--- start Supplied data ---

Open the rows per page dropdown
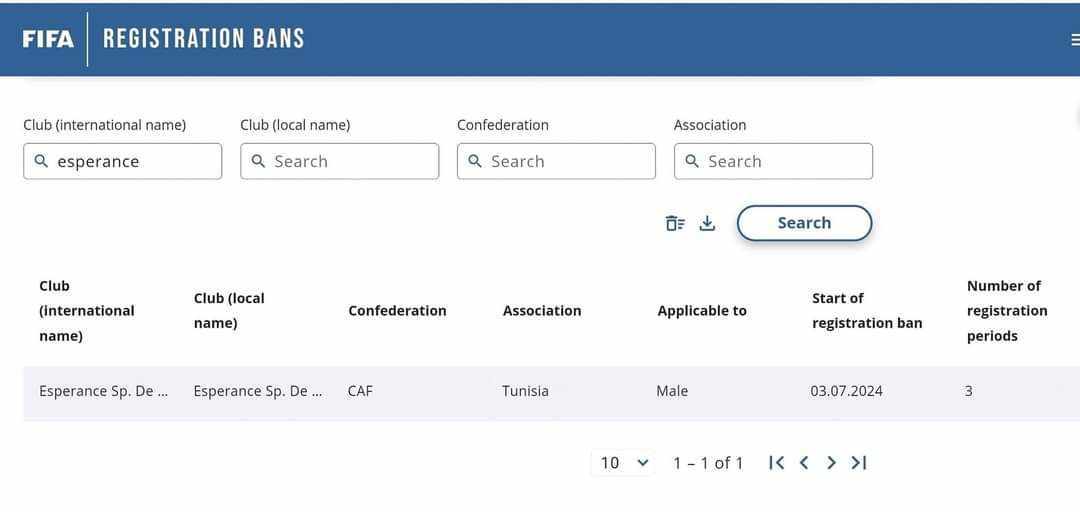The height and width of the screenshot is (512, 1080). click(x=625, y=462)
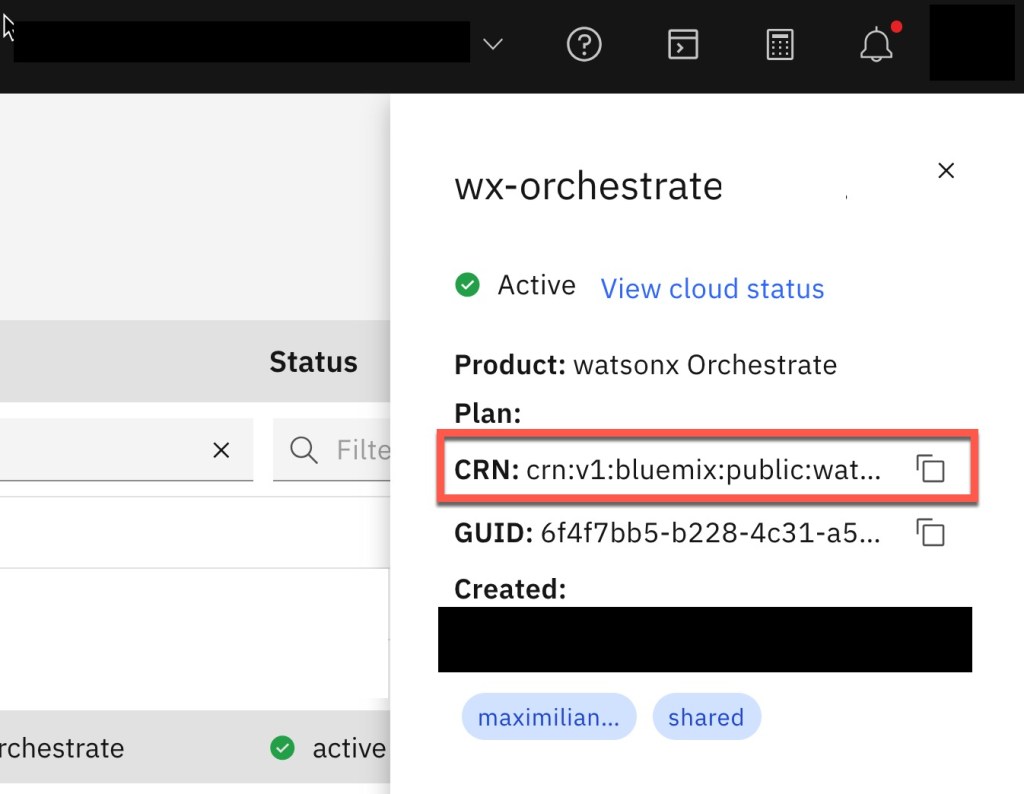Click the maximilian... tag
The image size is (1024, 794).
pyautogui.click(x=548, y=717)
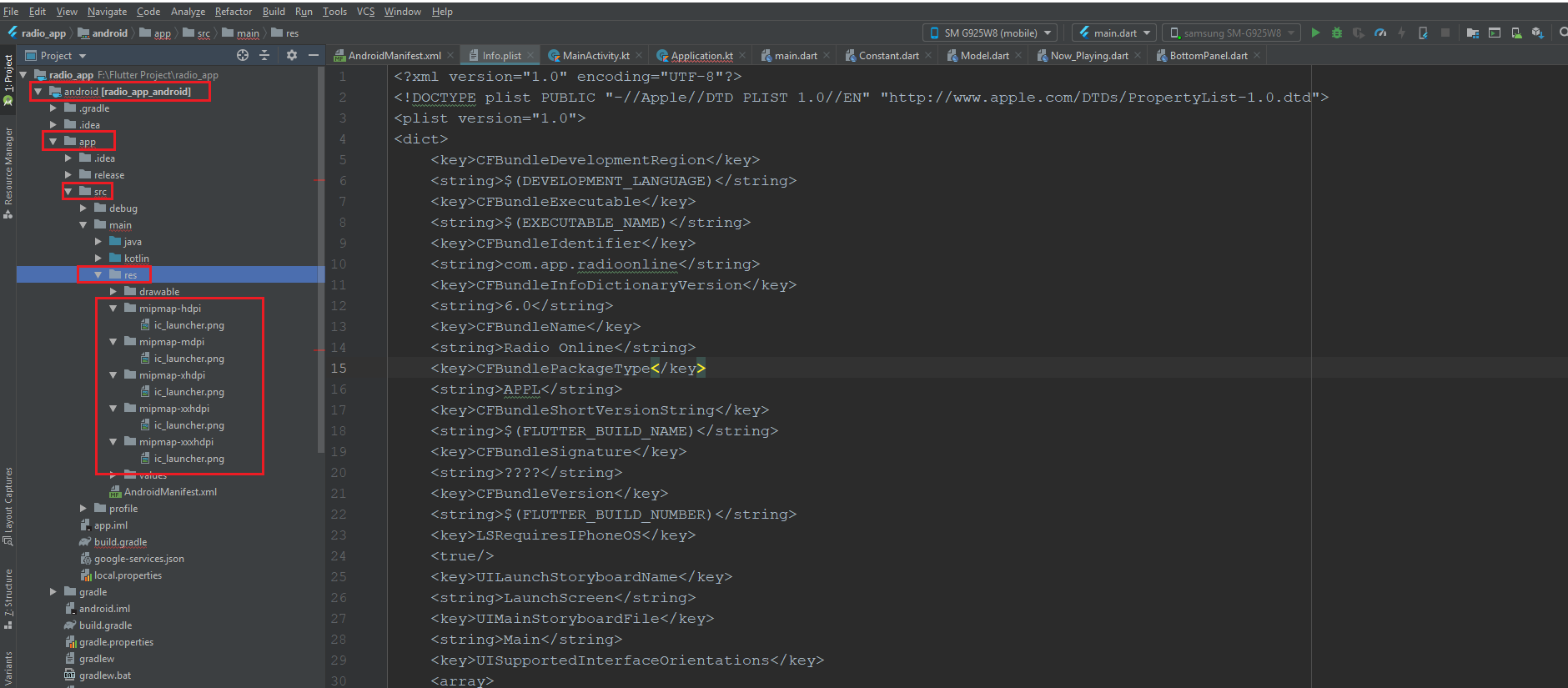Screen dimensions: 1568x688
Task: Toggle the Z: Structure tool window
Action: 8,596
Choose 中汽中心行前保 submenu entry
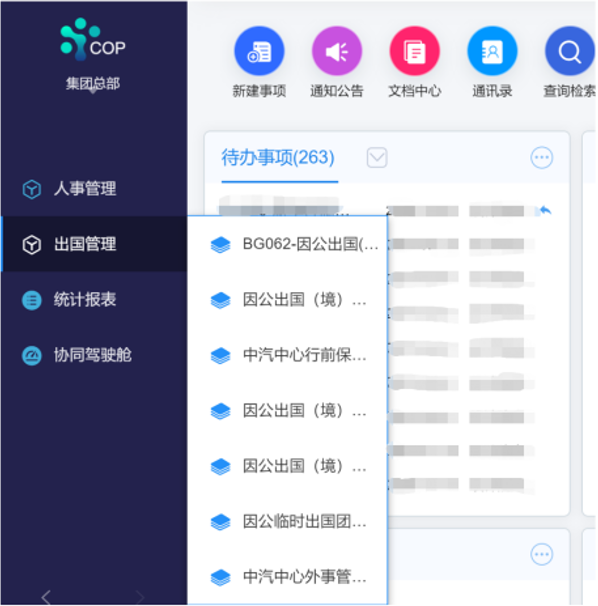 [288, 355]
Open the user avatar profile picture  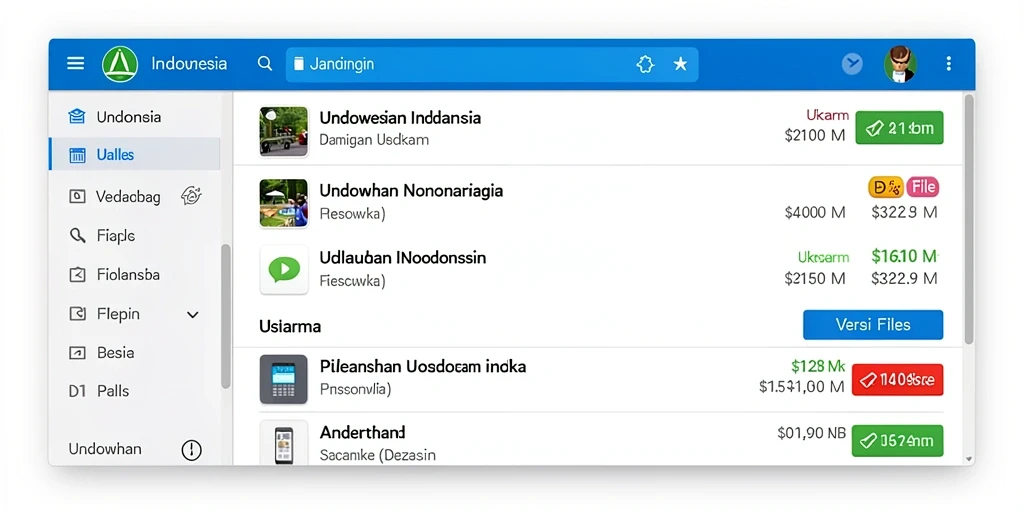[900, 64]
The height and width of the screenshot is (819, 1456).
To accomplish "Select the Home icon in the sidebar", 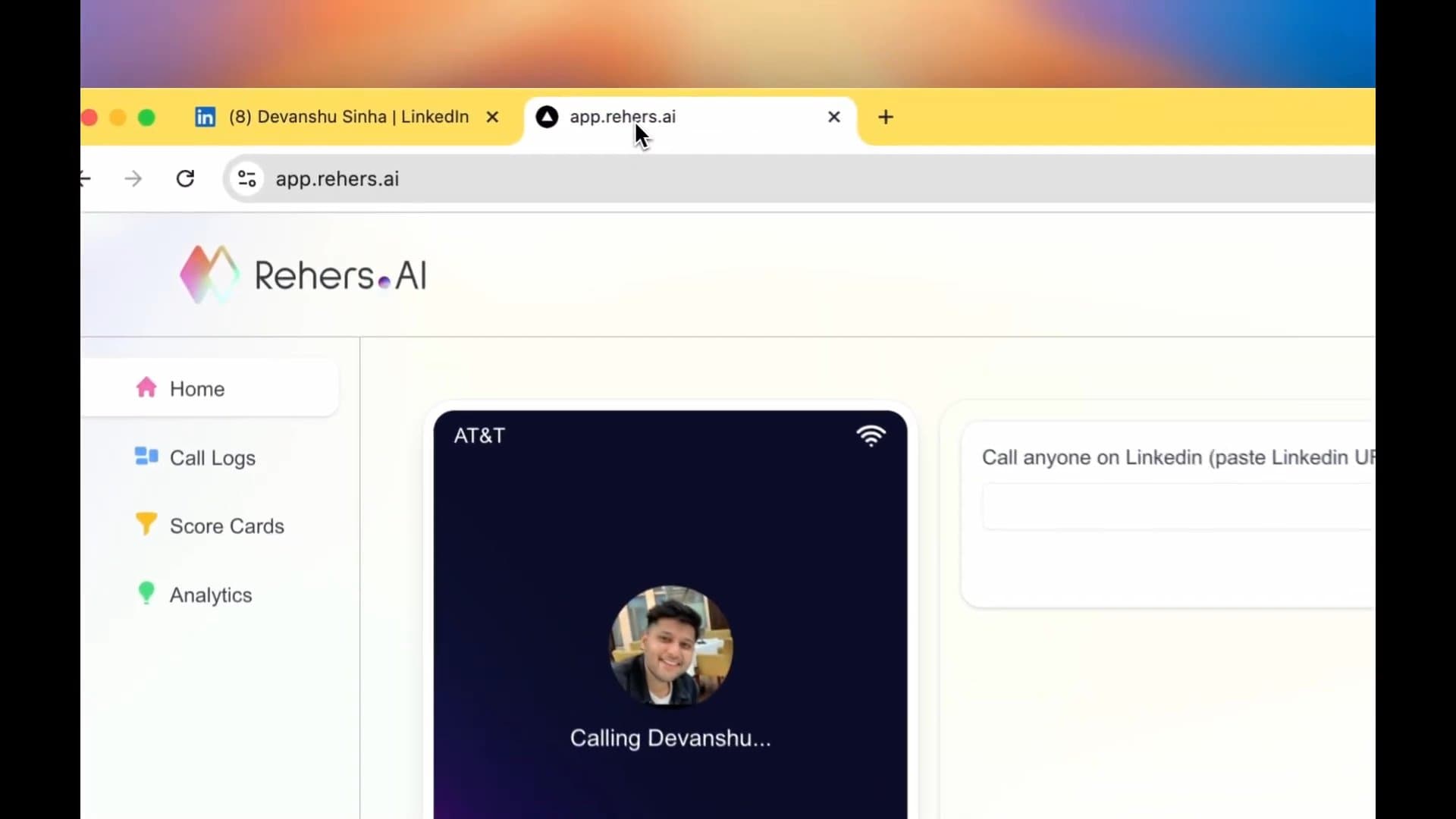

--- end Supplied data ---

#### [Written instruction]
Could you copy out the lines from the one containing "The height and width of the screenshot is (819, 1456)." through the last line above, both included, without the pictures?

#### [Exercise solution]
The height and width of the screenshot is (819, 1456).
To accomplish "Select the Home icon in the sidebar", 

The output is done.